Siempre que posible quedarse en la casa de personas locales.

La obvia economía es la última de las ventajas. Para mí, viajar significa conocer no solamente museos y monumentos, pero también las personas y la cultura del lugar. Quedándome en casa de locales, viví su cotidiano, vi su modo de vida, conversé sobre temas del país, observé algunos hábitos locales. Sólo así pudo saber, por ejemplo, que los guatemaltecos comen frijol en el desayuno (impresiones-de-guatemala e mi-familia-guatemalteca) y algunas curiosidades de Finlandia (curiosidades-de-finlandia). Además, obtuve pistas sobre la ciudad que no se encuentran en guías turísticas.
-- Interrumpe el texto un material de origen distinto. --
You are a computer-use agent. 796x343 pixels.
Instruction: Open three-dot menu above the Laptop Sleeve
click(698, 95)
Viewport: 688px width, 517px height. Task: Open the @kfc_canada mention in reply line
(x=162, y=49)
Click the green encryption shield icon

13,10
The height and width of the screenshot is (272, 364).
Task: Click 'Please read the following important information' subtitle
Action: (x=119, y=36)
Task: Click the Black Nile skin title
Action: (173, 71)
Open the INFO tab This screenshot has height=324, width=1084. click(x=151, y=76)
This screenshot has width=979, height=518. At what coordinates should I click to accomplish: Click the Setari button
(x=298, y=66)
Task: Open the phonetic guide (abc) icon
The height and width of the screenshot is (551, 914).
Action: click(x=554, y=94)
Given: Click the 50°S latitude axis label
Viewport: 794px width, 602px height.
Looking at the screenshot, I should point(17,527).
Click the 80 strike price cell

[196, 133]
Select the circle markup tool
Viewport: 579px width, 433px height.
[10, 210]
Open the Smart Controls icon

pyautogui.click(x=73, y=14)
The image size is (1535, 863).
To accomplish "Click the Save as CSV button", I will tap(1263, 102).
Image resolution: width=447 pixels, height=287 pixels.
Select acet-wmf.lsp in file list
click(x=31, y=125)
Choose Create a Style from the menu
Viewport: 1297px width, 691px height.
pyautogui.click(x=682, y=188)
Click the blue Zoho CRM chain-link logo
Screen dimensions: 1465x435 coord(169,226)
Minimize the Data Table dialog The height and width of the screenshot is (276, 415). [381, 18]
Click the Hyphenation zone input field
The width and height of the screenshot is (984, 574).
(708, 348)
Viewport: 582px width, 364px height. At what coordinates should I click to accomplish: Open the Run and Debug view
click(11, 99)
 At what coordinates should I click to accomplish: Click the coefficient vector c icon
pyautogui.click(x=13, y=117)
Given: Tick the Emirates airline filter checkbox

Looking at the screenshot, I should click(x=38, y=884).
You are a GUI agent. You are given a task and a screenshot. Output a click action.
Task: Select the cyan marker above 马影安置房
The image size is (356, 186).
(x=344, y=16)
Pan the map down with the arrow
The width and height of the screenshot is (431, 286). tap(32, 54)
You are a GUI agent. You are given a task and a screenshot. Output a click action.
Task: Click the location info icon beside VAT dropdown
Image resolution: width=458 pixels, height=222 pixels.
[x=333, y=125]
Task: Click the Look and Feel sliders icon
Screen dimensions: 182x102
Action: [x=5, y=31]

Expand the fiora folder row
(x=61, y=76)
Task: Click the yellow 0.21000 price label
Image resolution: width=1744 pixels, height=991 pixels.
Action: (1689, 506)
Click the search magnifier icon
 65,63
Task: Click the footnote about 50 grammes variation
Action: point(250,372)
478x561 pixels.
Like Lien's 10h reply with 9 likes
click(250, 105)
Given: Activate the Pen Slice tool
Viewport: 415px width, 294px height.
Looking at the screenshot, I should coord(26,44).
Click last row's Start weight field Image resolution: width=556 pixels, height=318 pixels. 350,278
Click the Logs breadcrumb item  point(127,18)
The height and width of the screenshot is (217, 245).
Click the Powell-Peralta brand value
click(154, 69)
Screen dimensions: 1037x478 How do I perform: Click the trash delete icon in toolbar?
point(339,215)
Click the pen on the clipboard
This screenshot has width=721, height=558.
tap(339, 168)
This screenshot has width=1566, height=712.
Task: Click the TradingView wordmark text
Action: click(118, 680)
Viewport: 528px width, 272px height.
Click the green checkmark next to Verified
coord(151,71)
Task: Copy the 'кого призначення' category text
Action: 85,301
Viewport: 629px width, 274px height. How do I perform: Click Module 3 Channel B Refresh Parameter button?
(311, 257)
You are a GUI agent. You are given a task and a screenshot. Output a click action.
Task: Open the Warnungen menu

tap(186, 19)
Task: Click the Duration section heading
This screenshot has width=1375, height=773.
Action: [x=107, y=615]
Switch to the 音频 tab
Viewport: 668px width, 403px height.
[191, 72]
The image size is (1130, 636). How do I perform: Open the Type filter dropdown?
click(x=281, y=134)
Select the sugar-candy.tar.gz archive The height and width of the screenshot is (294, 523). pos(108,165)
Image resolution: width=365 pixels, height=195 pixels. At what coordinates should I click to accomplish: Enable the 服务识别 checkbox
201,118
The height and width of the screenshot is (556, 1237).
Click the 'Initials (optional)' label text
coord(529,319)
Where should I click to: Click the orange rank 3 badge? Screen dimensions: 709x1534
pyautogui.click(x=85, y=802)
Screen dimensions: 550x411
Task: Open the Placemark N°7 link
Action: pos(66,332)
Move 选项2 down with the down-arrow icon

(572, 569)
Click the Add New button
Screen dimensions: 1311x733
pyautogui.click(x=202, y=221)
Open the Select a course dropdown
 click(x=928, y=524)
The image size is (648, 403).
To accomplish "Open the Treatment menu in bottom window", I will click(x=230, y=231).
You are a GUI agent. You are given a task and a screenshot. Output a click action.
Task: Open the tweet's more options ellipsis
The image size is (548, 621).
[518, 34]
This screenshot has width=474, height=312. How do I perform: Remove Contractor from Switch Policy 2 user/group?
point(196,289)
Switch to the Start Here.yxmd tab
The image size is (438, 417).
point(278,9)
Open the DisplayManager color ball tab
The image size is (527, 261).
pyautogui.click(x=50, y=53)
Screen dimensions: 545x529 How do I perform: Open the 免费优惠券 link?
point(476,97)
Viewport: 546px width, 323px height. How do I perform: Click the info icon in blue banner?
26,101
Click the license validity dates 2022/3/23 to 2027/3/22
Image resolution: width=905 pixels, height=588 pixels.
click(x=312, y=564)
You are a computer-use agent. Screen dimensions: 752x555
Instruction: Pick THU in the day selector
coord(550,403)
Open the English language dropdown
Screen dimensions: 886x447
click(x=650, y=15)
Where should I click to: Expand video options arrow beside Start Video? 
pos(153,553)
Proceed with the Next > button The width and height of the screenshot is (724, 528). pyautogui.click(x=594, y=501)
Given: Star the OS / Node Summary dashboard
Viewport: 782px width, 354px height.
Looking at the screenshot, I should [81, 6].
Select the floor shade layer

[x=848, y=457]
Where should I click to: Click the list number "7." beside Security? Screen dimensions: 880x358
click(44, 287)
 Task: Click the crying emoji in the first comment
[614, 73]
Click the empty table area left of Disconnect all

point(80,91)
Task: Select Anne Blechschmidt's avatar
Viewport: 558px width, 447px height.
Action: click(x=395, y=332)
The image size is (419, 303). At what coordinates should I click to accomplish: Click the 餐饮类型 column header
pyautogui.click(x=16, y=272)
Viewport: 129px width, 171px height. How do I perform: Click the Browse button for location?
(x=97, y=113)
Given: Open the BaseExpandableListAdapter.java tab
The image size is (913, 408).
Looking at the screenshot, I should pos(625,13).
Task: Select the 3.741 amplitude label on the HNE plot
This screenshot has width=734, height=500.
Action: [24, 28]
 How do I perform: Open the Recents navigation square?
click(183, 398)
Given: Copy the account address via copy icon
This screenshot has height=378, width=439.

Como conseguía quedarme en sus casas?

1)     Alguien que conocí antes en algún lugar y agarré el contacto

2)     Activando contactos. Pregunté a los cuatro vientos: conoces a alguien en tal lugar? Un amigo de un amigo de una amiga…

3)     Internet. Existen webs que funcionan como red de contactos de personas de todo el mundo interesadas en hospedar viajantes. Basta con hacer un registro, enviar pedidos de hospedaje y aguardar una respuesta positiva. Hospitalityclub e Couchsurfing

No tengas miedo. Muchas personas tienen placer en recibir alguien y enseñar su ciudad. Piense que tú harías lo mismo por algún viajante…

No pienses que vas a molestar. Nadie ofrece la casa por obligación, sólo si quiere intercambiar con el viajante, que aporta otra visión del mundo.

De esa manera, el viaje va más allá del turismo: se vuelve un verdadero buceo en la cultura local.